United States of America: Judge Phillip Shepherd, with the Franklin Circuit in Kentucky, has struck down Kentucky’s death penalty protocol as unconditional, because it does not specifically prohibit the execution of prisoners with intellectual disabilities. Executing inmates with intellectually disabilities is prohibited by the Supreme Court of the United States. Executions in the state have been on hold for some time, due to legal issues surrounding Kentucky’s means of lethal injection, among other issues. The attorney general for the state is currently reviewing the ruling. This ruling is the latest ruling for three inmates, Thomas Bowling, Brian Keith Moore and Ralph Baze, who began challenging the execution regulation in 2006. Bowling has since died of cancer.

 

Over the past several years, many states have run out of lethal injection drugs and have struggled to replace their supplies due to increasing difficulties of obtaining the drugs. Idaho has now announced that it also has no lethal injection drugs on hand, as it supplies have expired. There are eight offenders on death row in the state; seven men and one woman. There are not currently plans to carry out an execution.

 

Wayne Kubsch was twice sentenced to death in Indiana for the 1998 murders of 31-year-old Beth Kubsch, her 35-year-old ex-husband Rick Milewski, and their son 11-year-old Aaron Milewski in Mishawaka, Indiana, As a third death penalty trial was scheduled to begin, a deal was reached, in part, at the request of the victims’ family, who was tired of the continuing appeals. As part of the deal, Wayne pleaded guilty and was sentenced to life in prison, without the possibility of parole. Also as part of the deal, he no longer has the right to appeal his sentence.

 

In 2009, New Mexico repealed capital punishment in the state. Now, 10 years later, the New Mexico Supreme Court has set aside the death sentences of the final two inmate on death row in the state. In a split decision, the Supreme Court ruled that the death sentences were disproportion for the two remaining men on death row, Timothy Allen and Robert Fry, compared to similar cases. The cases were returned to district court for resentencing. Both men received life sentences and will become eligible for parole after 30 years, however they would then immediately begin serving additional sentences of at least 25 years. Robert will not be eligible for release, as he was also sentenced to life in prison in a separate, triple murder case.
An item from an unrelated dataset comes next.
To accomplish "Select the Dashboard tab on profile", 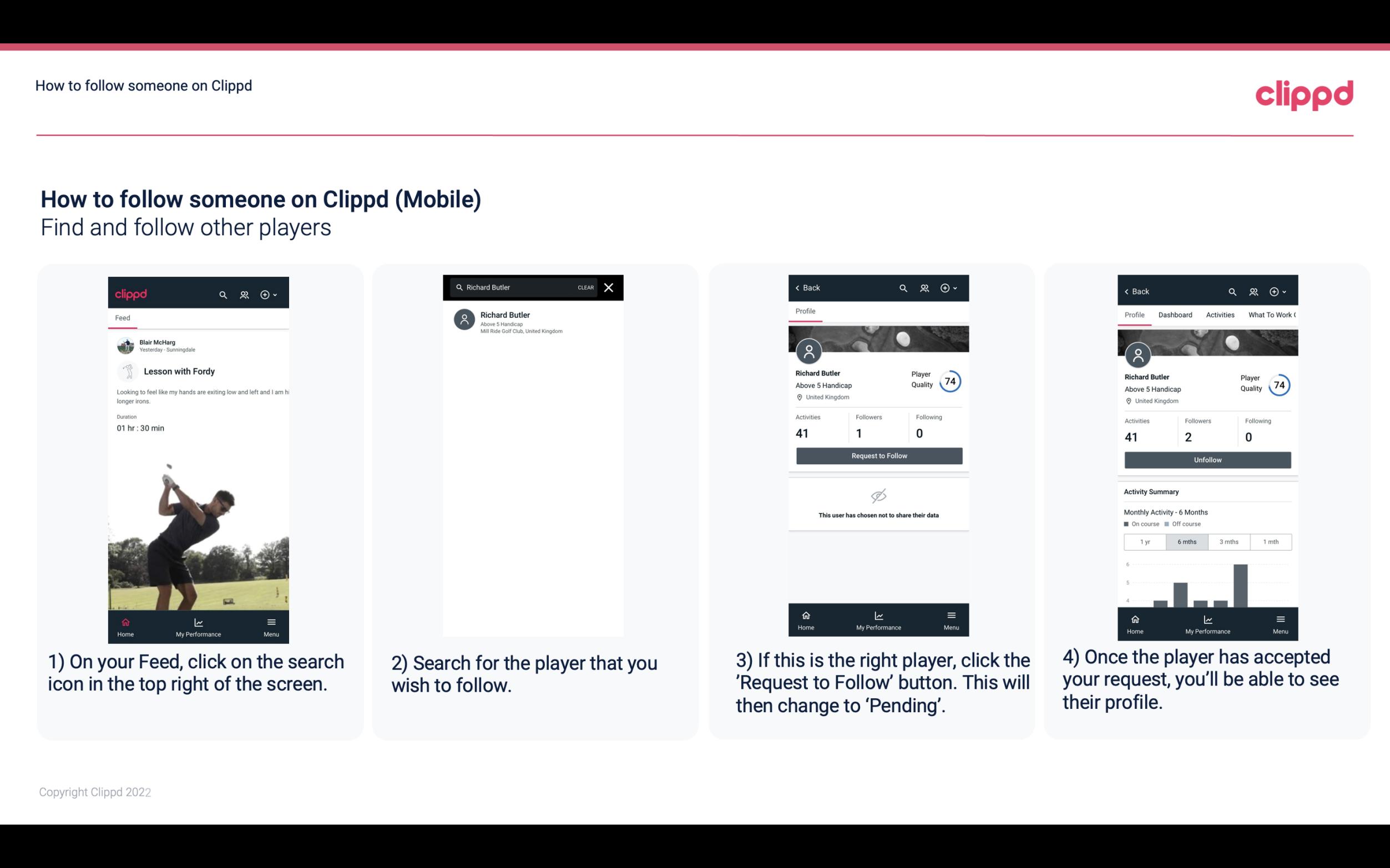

New Mexico carried out its last execution in 2001. It was the only execution to occur since the Supreme Court of the United States reinstated the death penalty in 1976.

 

Sixty-nine-year-old Vicente Benavides spent 25 years on death row in California, after being falsely convicted of murder. Now, he is suing those whom he believes framed him. Vicente was arrested on November 18, 1991, and sentenced to death two years later for the sexual assault and murder of 21-month-old Consuelo Verdugo, the daughter of his girlfriend. A recent investigation into the case, in preparation for another trial, revealed that the initial trial featured fabricated evidence and witness who were pressured by law enforcement to make false statements. Kern County District Attorney Lisa Green dropped all charges against Vicente, who was then released from prison on April 19, 2018.